EXERCISE DESCRIPTION:
What you print should match the entries exactly, only without the pictures.

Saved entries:
==================================================

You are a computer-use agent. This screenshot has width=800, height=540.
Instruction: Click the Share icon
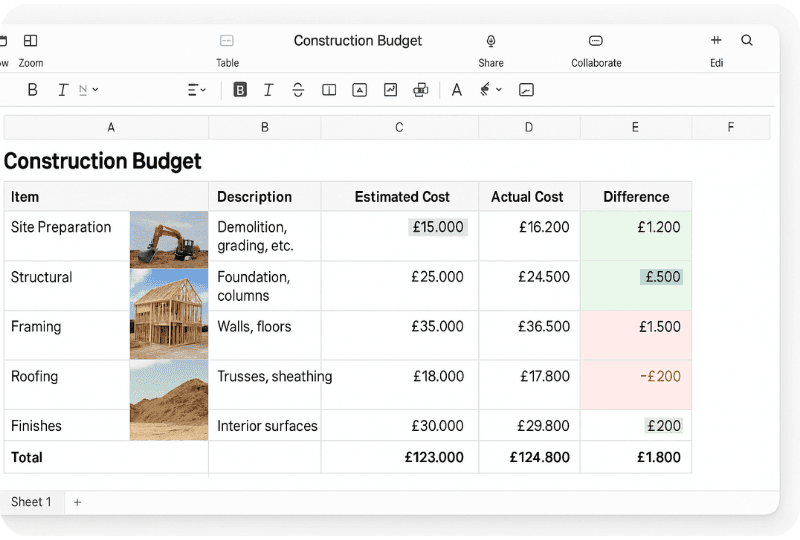(491, 40)
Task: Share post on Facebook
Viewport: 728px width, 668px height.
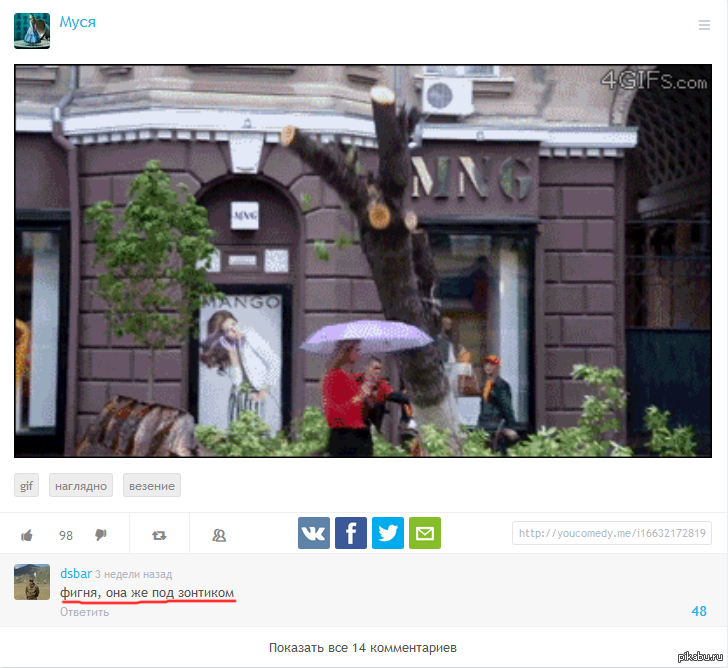Action: click(351, 533)
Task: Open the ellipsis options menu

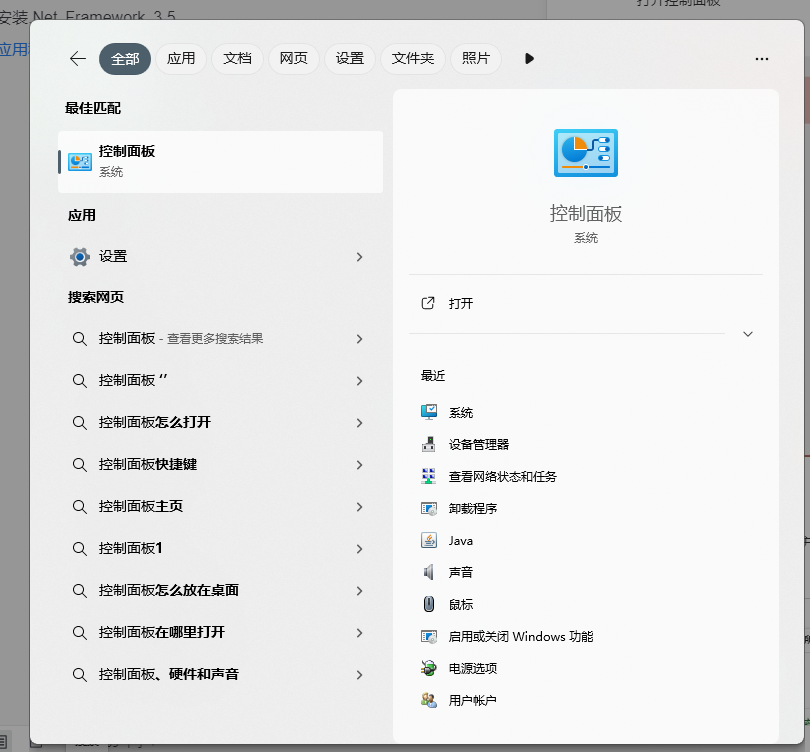Action: pos(761,59)
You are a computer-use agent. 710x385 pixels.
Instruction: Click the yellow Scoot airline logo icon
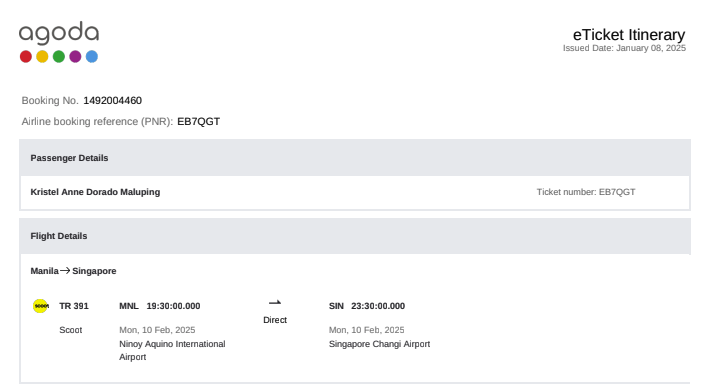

==================================================

REPLY:
You are a computer-use agent. This screenshot has width=800, height=540.
Instruction: Click the Share icon
(491, 40)
Task: Share post on Facebook
Viewport: 728px width, 668px height.
Action: click(351, 533)
Task: Open the ellipsis options menu

Action: pos(761,59)
You are a computer-use agent. 710x385 pixels.
Instruction: Click the yellow Scoot airline logo icon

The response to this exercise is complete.